Using the listing below, give the number of lines in which the string "footer" appears, and nothing else.

DATA TO EXAMINE:
--------------------------------

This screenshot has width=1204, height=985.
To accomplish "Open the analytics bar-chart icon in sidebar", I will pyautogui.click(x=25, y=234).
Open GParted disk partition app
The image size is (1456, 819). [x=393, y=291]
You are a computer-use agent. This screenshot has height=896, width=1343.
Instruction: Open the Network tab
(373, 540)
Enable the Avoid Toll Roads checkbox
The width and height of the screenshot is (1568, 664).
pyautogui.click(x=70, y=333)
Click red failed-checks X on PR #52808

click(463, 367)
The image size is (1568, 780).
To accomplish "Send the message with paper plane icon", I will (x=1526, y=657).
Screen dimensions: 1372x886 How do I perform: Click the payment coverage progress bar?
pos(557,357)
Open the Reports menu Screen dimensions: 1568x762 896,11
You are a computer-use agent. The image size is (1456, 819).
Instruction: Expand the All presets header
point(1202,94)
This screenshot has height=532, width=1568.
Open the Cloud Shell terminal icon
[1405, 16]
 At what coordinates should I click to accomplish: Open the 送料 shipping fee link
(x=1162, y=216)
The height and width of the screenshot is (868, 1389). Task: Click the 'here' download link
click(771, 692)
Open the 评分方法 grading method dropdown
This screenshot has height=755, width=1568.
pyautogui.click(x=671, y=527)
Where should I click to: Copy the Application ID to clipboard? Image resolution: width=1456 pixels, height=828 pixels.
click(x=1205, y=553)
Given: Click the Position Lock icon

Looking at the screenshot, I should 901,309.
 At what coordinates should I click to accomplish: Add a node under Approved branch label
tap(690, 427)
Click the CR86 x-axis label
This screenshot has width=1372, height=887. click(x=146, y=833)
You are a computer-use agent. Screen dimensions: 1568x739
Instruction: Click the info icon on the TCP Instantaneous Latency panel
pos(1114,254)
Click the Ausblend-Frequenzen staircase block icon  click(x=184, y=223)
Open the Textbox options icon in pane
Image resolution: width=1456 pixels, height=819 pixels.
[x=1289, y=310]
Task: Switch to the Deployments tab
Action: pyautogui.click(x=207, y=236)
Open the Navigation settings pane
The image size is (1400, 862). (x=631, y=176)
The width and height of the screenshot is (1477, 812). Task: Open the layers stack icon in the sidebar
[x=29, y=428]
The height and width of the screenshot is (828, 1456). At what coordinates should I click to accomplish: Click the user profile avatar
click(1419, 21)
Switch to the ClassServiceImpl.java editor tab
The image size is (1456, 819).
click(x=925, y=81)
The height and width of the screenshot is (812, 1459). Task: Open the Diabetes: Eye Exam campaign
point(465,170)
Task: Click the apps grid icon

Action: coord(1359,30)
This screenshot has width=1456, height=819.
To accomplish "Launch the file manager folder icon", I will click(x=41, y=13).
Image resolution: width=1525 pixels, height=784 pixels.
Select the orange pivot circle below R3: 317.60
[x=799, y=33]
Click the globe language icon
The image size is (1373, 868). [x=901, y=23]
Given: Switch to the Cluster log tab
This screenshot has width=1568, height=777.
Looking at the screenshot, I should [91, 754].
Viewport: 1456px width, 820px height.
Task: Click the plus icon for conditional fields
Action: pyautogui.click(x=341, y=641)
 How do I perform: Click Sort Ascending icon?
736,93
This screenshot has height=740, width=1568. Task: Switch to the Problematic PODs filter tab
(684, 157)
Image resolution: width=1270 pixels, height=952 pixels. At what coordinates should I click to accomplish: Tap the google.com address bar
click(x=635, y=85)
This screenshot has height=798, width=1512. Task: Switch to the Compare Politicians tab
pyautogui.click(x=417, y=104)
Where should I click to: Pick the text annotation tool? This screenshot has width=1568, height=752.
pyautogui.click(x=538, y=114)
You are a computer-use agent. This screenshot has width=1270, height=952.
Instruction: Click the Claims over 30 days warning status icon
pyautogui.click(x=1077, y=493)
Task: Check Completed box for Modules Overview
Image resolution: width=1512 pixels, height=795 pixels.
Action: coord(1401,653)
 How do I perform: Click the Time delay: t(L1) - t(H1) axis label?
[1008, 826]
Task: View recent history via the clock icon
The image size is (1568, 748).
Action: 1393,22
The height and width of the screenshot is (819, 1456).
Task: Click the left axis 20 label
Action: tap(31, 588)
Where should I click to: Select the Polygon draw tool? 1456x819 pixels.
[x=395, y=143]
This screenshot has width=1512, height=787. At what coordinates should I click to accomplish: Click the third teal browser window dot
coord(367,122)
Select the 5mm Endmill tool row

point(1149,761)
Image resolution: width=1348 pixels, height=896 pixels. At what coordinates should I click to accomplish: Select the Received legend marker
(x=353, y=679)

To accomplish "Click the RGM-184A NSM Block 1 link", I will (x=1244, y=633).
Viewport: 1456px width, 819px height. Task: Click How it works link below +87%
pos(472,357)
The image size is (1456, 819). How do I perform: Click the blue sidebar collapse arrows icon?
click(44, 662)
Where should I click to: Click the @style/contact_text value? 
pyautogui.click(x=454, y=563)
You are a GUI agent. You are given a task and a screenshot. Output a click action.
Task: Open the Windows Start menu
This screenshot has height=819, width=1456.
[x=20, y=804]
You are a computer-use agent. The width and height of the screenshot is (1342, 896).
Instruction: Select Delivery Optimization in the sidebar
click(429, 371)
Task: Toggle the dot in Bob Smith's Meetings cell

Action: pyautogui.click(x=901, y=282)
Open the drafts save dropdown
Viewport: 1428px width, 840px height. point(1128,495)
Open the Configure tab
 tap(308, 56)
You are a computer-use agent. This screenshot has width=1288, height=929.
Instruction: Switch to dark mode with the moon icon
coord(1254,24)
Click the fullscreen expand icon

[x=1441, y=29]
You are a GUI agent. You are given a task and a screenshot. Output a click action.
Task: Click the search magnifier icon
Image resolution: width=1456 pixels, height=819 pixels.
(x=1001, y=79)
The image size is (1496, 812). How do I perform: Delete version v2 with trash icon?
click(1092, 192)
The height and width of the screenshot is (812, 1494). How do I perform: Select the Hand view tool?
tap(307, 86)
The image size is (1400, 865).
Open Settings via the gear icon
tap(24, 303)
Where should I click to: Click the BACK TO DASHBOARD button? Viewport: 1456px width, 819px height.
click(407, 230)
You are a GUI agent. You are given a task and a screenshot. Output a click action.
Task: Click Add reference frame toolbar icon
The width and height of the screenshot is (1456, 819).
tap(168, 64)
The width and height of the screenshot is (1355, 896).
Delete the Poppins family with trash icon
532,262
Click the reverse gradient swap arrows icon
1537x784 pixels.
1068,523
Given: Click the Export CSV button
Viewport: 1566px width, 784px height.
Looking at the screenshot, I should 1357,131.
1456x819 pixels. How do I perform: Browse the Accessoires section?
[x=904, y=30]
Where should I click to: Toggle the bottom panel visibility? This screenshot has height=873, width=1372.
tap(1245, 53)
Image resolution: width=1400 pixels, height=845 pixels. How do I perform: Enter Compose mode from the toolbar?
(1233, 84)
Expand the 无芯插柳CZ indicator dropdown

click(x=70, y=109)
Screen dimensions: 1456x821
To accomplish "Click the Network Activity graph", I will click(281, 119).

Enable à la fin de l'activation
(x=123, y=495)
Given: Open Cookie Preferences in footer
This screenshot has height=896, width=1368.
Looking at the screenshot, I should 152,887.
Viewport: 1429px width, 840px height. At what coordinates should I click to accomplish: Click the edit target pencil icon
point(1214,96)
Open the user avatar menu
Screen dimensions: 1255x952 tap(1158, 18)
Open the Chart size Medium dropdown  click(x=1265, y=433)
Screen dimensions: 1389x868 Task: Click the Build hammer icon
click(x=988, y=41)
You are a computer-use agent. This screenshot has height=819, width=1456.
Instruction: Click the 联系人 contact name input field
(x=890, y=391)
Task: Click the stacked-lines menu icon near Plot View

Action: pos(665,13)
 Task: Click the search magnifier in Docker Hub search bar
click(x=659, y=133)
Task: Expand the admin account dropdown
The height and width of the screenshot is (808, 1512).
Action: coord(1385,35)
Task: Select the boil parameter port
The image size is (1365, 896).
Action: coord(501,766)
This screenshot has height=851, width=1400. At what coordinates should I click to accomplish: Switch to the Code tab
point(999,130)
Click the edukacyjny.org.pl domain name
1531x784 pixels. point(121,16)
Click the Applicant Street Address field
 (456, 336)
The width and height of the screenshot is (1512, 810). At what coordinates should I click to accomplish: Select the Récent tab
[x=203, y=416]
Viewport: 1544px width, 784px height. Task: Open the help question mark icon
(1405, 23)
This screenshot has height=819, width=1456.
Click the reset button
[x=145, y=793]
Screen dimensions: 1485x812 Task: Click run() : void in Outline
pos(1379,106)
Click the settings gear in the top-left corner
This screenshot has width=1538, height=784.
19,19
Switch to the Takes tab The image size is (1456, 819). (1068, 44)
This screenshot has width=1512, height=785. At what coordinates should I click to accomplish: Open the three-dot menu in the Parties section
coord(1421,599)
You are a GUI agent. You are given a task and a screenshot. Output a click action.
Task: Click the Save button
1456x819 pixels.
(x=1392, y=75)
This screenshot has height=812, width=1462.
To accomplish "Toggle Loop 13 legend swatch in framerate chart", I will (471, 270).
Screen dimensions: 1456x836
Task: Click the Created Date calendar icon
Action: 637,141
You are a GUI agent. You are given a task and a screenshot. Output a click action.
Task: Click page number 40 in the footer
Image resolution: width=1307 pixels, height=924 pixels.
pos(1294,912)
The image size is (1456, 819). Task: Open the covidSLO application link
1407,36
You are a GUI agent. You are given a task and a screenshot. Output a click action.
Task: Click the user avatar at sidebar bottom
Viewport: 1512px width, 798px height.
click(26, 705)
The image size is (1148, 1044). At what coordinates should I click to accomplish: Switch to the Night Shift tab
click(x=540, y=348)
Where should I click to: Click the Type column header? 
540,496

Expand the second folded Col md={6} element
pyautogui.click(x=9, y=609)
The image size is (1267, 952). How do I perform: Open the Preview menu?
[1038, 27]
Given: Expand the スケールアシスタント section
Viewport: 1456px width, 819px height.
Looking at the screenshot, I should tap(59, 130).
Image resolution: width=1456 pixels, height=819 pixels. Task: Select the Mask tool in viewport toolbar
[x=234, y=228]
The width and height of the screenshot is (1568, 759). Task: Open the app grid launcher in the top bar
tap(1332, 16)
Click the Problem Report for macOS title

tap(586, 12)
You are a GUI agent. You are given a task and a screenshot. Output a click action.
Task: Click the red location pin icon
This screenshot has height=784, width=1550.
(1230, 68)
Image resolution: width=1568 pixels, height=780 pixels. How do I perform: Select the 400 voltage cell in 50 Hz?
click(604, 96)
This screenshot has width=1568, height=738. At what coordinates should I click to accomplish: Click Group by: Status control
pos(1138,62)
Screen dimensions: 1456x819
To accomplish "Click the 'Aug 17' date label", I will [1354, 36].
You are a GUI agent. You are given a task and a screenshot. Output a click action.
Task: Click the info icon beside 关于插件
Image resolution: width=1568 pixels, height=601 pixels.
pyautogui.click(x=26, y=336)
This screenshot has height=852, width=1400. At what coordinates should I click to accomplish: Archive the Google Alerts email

--------------------------------

EXERCISE RESPONSE: 2